Several important aspects of the problem have been neglected here but certainly warrant future investigation. For one thing, as in many models of actin motility (e.g., those of Mogilner and Oster (14,17)), we only consider filament free ends here, and the rest of the network is assumed to be rigid. Also, as the polymerization process progresses, the actin network itself is likely to evolve via processes like filament growth, branching, and severing, etc., so a more realistic formulation should take into account the deformability, as well as the structural evolution, of the comet tail and address the interplay between these processes and Listeria motion. However, we do not anticipate that this kind of more detailed calculation will reveal qualitatively new physics relevant to the curvature of the trajectories studied here. In addition, the Listeria surface was treated as flat here, because we expect that a hemispherical surface will lead to the same conclusions, provided that there are spatial variations in polymerization rates and correlations in filament orientations across the surface. Actually, using the approach we have developed here, it is possible to work out the trajectories of Listeria with a capsule shape. However, in that case one needs to take into account variations in the directions of filament forces, as well as filament angles, introduced by the hemispherical geometry, recalling that the normal component of filament force is always along the surface normal direction locally. In addition, Eq. 10. which relates filament growth to the motion of Listeria, needs to be modified accordingly. All these facts will make the formulation less transparent and the implementation mathematically more involved. Nevertheless, if detailed information on ActA distribution or filament orientations is available from experiments, this task can be pursued in the future.
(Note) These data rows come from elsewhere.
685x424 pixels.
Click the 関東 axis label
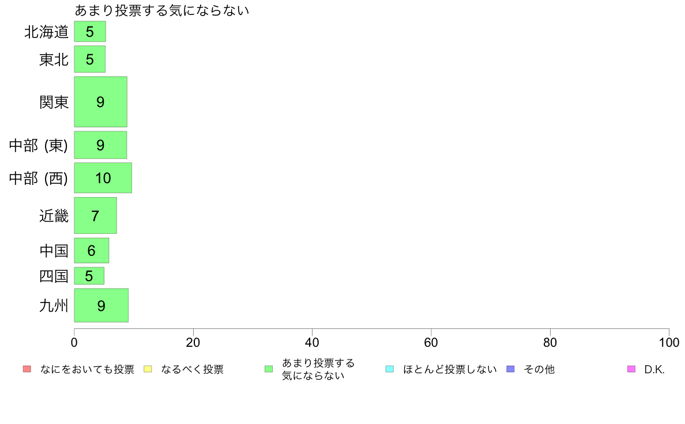pyautogui.click(x=54, y=102)
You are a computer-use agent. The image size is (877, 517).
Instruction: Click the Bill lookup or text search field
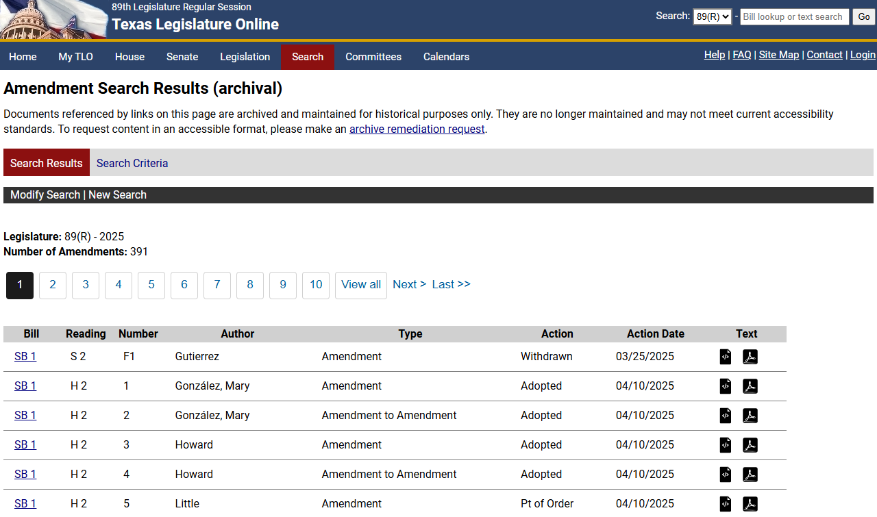click(x=794, y=16)

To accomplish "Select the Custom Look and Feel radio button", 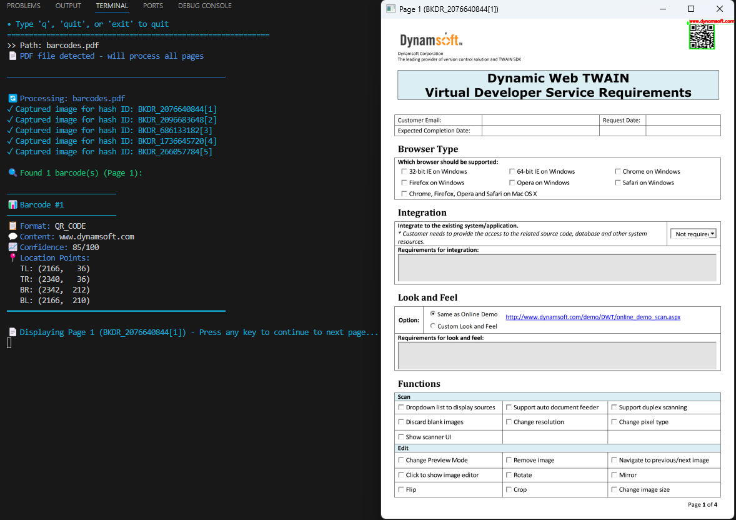I will tap(433, 326).
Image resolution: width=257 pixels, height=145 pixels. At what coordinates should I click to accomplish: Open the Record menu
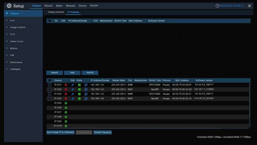(x=48, y=6)
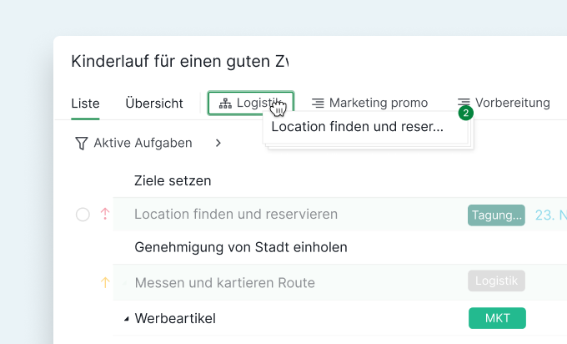The width and height of the screenshot is (567, 344).
Task: Click the list icon beside Marketing promo
Action: 318,104
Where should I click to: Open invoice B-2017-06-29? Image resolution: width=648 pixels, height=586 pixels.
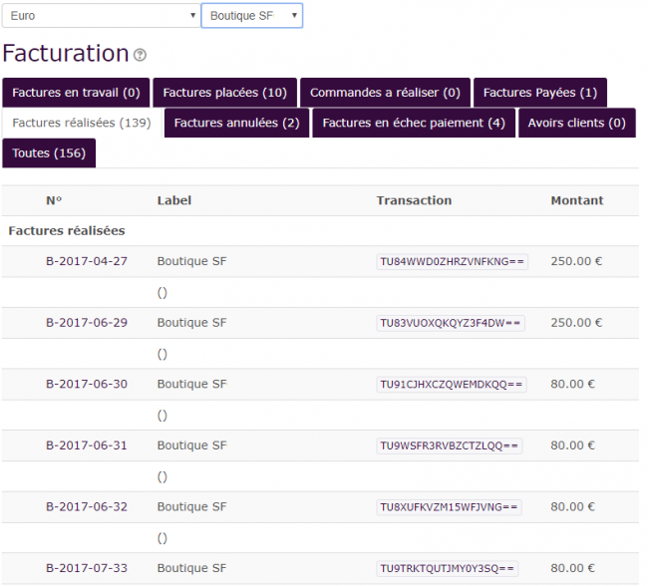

Despite the limitations mentioned above, we feel that our model successfully establishes a connection between the macroscopic movement of Listeria and microscopic polymerization details like the polymerization profile and the comet tail structure. Predictions from this model also compare favorably with a variety of experimental observations. We hope that this formulation can provide a theoretical framework for further studies in which more realistic features can be added.